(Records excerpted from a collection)
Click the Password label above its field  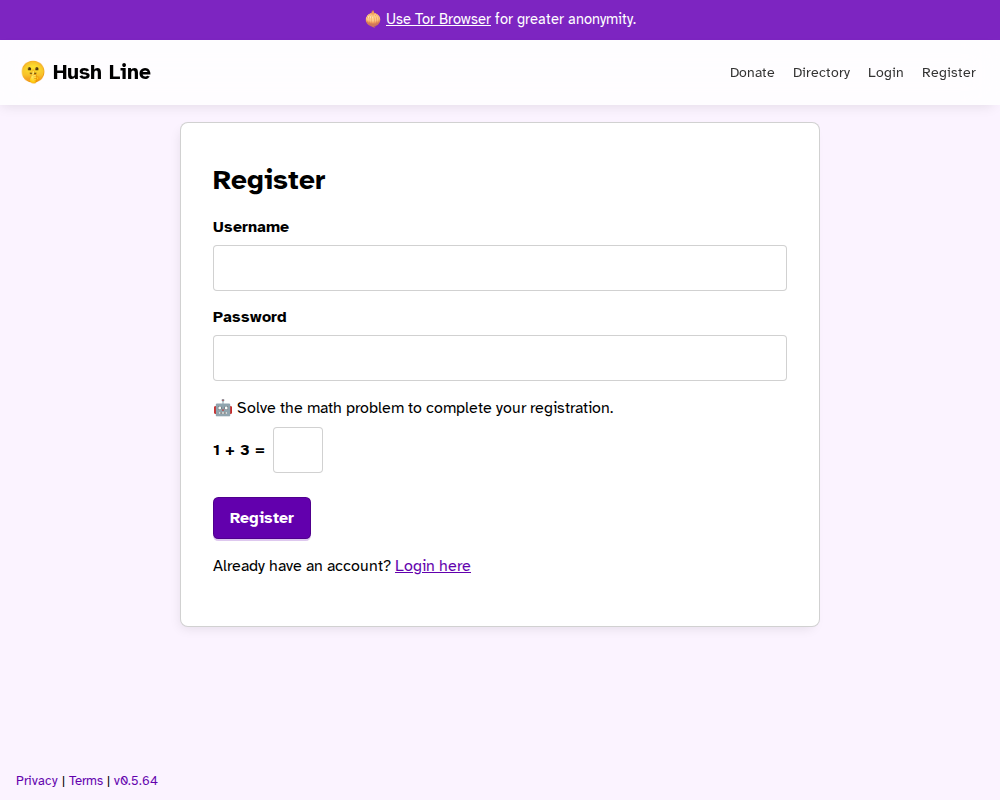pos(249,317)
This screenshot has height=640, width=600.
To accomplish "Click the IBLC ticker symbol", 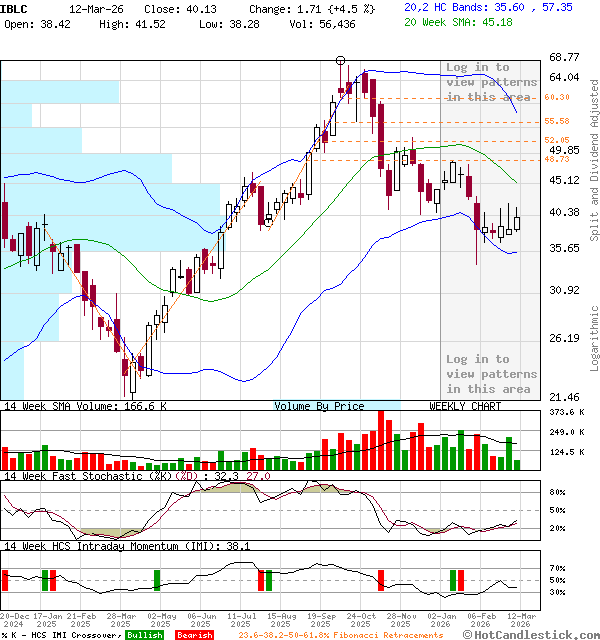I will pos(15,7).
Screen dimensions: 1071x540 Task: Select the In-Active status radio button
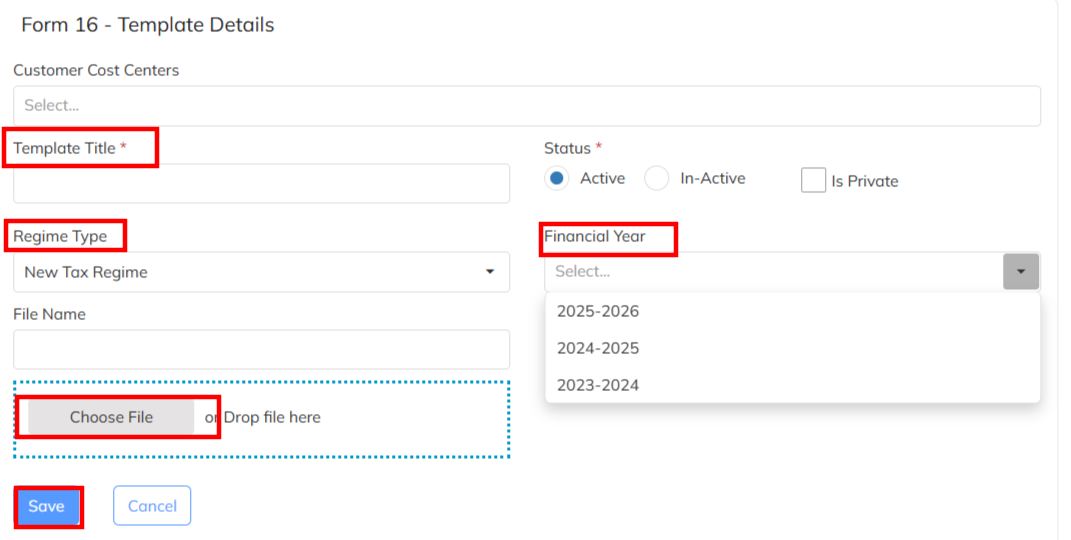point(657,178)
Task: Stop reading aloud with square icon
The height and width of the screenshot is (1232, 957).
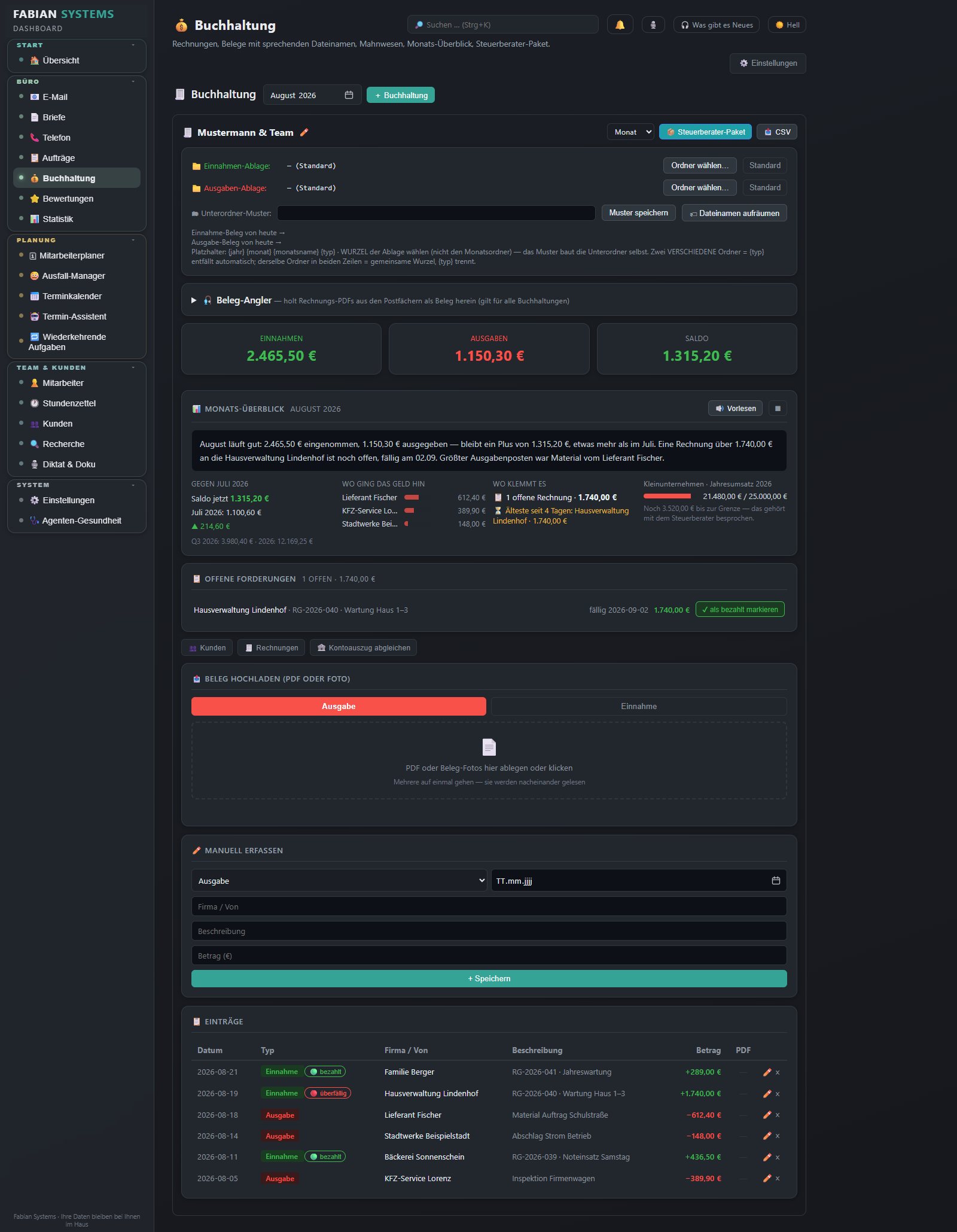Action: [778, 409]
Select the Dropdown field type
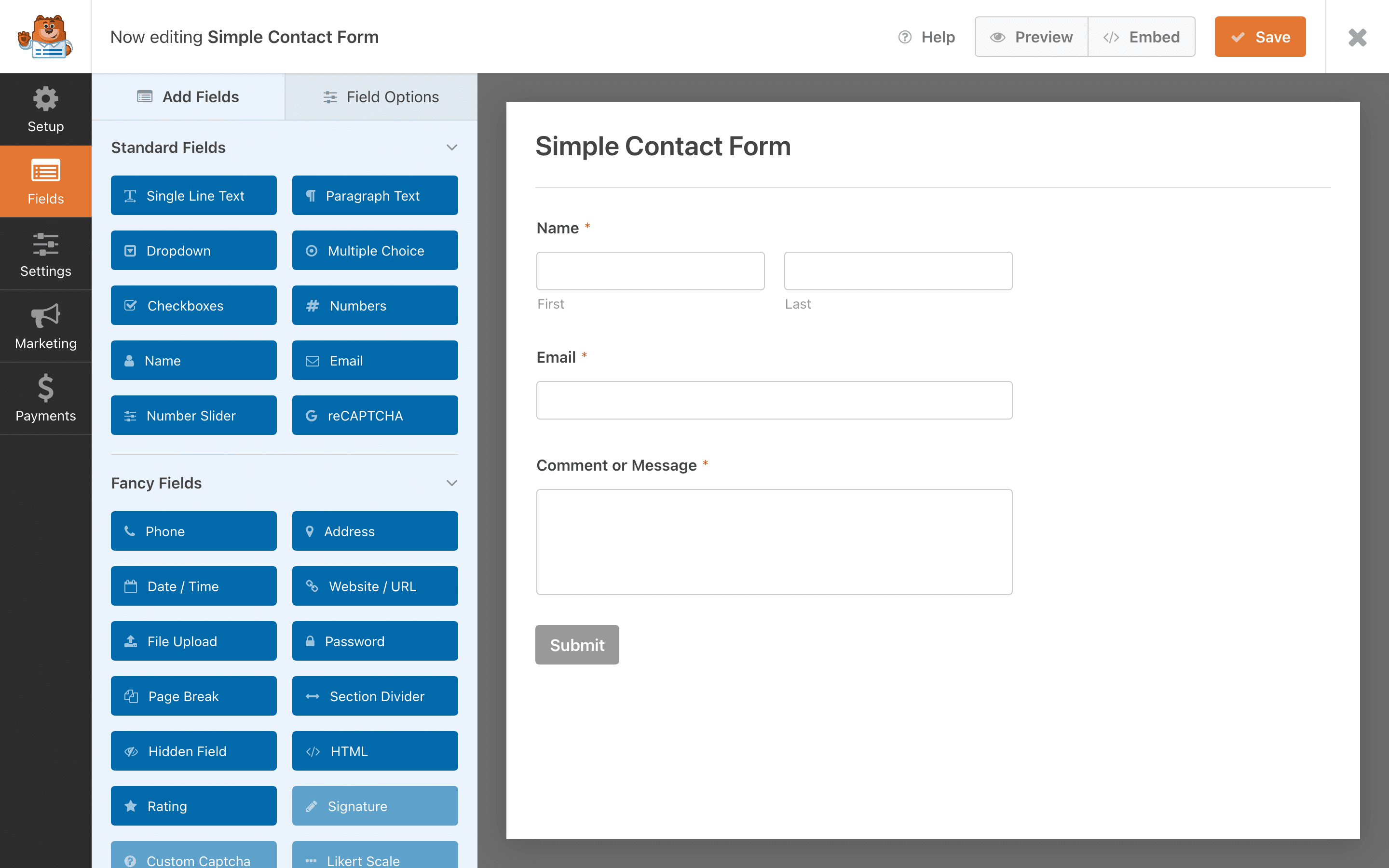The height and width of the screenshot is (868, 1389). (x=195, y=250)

== WHAT IS BEING ASKED ==
Identify every line in the data above that contains the word "Select", and copy each of those lines.

== TASK SOLUTION ==
Screen dimensions: 1071x540 Task: Select the In-Active status radio button
Select the Dropdown field type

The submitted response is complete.